We have investigated and attempted to sort out:
- issues with etextbooks and legal issues with the campus bookstore
- wireless access on campus
- designs for future classrooms
- funding sources for student iPad purchase
- quality apps for teaching and learning
- tutorial modules for assisting learners new to the iPad
- accessibility issues for students with special learning needs
- effective ways to communicate the initiative to students, parents, colleagues on campus, community colleges, public school partners, and the general public.
The project started with 20 faculty members and this summer will grow to 34 faculty plus a few more from our community college partners. Collaboration has been at an unprecedented level, including faculty from elementary education, special education, instructional design and technology, science, music, art, and math education. The opportunities for professional growth and development have been extensive and of high quality. Some faculty began in January with literally no experience with an iPad or MacBook, while others knew how to use these devices extensively. An atmosphere of supporting each other as learners has been cultivated, as we shared in one another’s success at the simple things – discovering how to airdrop a document or import a photo into a Keynote.
All of this training culminates with a single question, posed by one of our faculty. Marvin (I hope he doesn’t mind me using his name) asked a simple, yet crucial question: “I am working to convert my PowerPoints to Keynote so they can be viewed on the iPad. Is this what I should be doing?” (paraphrased)
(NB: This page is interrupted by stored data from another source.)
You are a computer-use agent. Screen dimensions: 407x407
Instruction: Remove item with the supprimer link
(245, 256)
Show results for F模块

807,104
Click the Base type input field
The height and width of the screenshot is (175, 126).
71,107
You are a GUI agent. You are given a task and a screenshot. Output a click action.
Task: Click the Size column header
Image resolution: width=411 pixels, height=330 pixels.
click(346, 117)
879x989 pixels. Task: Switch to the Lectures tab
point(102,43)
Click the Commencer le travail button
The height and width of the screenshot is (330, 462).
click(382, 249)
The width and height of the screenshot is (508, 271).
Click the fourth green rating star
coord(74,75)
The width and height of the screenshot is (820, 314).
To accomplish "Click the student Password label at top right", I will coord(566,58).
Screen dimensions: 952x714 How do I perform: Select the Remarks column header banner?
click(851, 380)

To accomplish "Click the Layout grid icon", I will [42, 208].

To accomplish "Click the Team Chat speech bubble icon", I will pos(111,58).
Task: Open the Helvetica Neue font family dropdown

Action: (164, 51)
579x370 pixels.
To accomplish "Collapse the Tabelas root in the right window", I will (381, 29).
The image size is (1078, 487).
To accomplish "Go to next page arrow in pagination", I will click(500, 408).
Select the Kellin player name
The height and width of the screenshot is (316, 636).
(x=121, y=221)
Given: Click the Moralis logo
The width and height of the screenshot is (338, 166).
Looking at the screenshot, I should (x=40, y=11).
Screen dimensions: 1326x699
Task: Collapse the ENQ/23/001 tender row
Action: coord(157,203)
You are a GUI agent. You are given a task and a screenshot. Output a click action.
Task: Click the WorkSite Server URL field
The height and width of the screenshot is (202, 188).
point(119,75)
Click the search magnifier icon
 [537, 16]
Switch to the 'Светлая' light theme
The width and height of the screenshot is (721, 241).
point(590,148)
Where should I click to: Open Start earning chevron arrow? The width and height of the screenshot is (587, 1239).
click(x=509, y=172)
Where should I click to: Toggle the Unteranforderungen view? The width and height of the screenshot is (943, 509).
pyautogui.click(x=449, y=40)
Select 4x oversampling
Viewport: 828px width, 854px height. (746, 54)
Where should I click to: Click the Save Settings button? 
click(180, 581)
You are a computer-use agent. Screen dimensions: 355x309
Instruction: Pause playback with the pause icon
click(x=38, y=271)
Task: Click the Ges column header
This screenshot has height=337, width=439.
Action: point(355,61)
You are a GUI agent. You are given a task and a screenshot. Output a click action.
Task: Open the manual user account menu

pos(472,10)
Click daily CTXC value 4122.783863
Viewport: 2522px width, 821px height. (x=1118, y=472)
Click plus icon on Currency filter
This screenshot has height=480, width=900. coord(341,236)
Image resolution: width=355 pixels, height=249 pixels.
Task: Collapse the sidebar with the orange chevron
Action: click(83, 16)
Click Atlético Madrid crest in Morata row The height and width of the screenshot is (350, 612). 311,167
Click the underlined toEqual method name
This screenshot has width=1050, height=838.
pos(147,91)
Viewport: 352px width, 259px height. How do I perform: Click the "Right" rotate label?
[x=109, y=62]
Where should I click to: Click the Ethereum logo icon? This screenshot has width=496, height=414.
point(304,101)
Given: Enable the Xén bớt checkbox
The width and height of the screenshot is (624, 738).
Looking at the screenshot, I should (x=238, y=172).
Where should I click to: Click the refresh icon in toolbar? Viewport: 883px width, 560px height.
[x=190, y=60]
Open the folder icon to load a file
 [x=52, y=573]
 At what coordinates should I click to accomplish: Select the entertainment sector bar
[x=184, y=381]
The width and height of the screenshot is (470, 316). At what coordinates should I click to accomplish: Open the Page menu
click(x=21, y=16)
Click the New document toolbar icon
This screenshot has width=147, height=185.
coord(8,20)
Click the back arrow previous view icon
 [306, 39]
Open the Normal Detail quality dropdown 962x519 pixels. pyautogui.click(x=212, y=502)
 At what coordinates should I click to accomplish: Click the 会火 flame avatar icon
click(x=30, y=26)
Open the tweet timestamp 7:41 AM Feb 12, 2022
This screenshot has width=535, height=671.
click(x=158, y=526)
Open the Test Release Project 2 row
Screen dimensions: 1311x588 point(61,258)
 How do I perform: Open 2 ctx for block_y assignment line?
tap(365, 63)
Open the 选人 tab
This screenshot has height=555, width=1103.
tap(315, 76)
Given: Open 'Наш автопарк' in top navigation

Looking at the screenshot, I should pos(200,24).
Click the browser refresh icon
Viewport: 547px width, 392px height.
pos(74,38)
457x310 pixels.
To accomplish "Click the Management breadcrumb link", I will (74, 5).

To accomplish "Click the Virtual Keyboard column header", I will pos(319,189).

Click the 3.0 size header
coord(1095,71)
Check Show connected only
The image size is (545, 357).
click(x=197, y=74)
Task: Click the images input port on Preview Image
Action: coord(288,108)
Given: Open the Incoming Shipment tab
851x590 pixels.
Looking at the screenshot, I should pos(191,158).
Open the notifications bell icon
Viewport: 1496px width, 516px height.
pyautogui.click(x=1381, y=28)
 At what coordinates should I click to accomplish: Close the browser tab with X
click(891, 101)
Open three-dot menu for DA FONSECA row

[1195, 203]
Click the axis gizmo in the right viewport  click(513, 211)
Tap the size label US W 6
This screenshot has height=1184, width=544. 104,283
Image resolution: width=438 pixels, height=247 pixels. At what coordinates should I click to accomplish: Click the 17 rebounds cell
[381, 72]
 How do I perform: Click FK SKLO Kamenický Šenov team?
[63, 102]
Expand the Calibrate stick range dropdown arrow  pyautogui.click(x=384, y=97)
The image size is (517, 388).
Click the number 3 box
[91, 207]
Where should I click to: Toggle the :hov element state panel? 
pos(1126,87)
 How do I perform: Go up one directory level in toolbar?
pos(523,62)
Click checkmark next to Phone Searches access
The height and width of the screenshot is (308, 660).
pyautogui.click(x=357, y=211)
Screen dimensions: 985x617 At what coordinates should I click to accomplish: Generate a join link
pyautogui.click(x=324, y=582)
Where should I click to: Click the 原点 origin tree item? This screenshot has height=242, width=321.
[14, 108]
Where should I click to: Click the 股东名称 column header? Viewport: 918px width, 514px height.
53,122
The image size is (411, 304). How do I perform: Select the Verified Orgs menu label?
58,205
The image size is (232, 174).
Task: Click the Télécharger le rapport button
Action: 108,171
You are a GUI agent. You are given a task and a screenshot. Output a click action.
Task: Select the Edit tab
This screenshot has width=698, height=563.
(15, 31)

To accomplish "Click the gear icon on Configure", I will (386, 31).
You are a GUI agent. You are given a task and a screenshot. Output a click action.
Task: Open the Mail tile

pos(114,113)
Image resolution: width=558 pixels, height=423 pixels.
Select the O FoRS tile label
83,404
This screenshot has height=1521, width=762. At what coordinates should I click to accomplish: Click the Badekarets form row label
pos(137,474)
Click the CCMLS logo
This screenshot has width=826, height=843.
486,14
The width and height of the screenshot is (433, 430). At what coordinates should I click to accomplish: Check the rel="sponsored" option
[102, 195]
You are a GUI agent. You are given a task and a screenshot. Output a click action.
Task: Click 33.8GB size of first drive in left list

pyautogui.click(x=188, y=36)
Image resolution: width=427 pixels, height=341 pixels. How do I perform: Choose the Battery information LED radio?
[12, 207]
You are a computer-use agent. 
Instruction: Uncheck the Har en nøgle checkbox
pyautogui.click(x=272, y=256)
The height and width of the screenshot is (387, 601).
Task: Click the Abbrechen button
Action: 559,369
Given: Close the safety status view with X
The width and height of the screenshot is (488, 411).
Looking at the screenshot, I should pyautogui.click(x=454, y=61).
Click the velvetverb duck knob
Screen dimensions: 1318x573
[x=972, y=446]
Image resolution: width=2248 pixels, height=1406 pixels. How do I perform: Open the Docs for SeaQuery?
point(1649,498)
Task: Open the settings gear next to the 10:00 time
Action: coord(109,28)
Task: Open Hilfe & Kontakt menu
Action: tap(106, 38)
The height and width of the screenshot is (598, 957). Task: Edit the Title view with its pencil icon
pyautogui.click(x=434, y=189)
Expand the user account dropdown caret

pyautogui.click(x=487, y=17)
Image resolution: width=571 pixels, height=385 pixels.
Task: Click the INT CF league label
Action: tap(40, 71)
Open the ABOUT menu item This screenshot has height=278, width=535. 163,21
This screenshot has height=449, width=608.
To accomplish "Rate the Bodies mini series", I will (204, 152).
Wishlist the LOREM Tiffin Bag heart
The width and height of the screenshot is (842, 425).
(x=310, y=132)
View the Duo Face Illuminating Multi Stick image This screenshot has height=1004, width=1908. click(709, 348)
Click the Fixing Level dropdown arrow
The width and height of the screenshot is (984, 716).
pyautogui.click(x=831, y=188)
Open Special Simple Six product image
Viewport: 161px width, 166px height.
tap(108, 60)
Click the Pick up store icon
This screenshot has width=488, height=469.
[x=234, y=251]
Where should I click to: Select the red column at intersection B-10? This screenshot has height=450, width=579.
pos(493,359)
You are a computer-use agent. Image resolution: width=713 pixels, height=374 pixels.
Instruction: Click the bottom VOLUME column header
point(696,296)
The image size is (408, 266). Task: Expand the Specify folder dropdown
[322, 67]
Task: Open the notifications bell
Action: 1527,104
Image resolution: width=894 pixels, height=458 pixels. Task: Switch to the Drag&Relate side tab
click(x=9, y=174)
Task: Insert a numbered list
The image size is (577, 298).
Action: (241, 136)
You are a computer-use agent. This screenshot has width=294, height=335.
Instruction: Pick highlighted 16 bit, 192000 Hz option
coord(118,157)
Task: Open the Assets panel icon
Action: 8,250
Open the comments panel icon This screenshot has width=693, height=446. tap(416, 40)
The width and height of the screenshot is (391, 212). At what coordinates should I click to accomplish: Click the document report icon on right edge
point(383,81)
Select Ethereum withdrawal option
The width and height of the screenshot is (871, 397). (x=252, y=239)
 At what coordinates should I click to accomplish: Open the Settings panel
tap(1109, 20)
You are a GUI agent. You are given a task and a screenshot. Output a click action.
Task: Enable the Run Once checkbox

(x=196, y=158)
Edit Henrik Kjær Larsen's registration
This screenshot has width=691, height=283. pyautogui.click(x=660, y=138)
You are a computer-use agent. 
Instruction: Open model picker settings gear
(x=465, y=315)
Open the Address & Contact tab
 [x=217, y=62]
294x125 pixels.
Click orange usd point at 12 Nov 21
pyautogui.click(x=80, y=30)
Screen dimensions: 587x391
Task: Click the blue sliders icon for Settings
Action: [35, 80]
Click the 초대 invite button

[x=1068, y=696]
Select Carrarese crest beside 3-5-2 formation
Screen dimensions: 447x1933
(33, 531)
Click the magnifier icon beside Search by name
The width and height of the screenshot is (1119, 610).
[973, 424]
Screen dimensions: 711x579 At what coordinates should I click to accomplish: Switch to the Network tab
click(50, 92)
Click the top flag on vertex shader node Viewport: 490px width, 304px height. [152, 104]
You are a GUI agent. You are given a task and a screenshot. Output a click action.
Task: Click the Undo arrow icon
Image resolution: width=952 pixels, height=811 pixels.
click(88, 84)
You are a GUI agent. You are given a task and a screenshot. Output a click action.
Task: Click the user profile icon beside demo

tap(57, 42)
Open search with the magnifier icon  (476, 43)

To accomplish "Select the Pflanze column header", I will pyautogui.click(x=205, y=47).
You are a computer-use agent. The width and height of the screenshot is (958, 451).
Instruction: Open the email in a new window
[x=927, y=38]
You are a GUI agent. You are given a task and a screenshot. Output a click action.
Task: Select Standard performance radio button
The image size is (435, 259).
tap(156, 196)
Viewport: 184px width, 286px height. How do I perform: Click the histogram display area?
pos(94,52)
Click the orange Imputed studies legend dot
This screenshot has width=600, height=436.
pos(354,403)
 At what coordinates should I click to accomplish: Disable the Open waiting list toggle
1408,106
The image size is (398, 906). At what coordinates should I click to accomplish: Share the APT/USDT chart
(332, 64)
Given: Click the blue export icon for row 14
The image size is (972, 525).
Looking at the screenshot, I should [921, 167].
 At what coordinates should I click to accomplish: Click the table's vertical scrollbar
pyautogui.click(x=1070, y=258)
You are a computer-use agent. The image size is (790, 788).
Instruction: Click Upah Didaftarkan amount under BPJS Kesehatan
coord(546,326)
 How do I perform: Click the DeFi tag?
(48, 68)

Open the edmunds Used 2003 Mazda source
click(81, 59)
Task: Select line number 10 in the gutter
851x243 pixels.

I believe technology should help both teachers and students do things more effectively and/or more efficiently. If these two conditions are not met, then we might as well all stick with paper and pencil (and PowerPoint), which have served us as very fine learning tools for many years. So when I am making decisions about how to best use my “technology” time when planning and teaching, I am mentally weighing the implications of my choices. Personally, I would not convert my presentations because these can still be viewed by my students on their iPads. Apps like CloudOn and others let students convert PowerPoints to be viewed on the iPad. I want to put my efforts into designing ways to enhance the learning of my students. My goal is to have my students use their iPads for at least one meaningful activity during each class session. By meaningful, I mean beyond accessing an etextbook or looking up a fact online.
The iPad is highly engaging and motivating for students. I want to capitalize on this with my teaching by crafting ways for students to become more actively engaged in my college class, thus (hopefully) increasing their learning. To do this takes on-going learning on my part – learning new ways to use the technology, learning about new apps, learning about effective pedagogical choices I can make to create class sessions that promote deeper learning.
This is a continual journey. Fellow faculty members, thank you so much for signing up for this mission. Your enthusiasm and willingness to learn has been contagious and appreciated.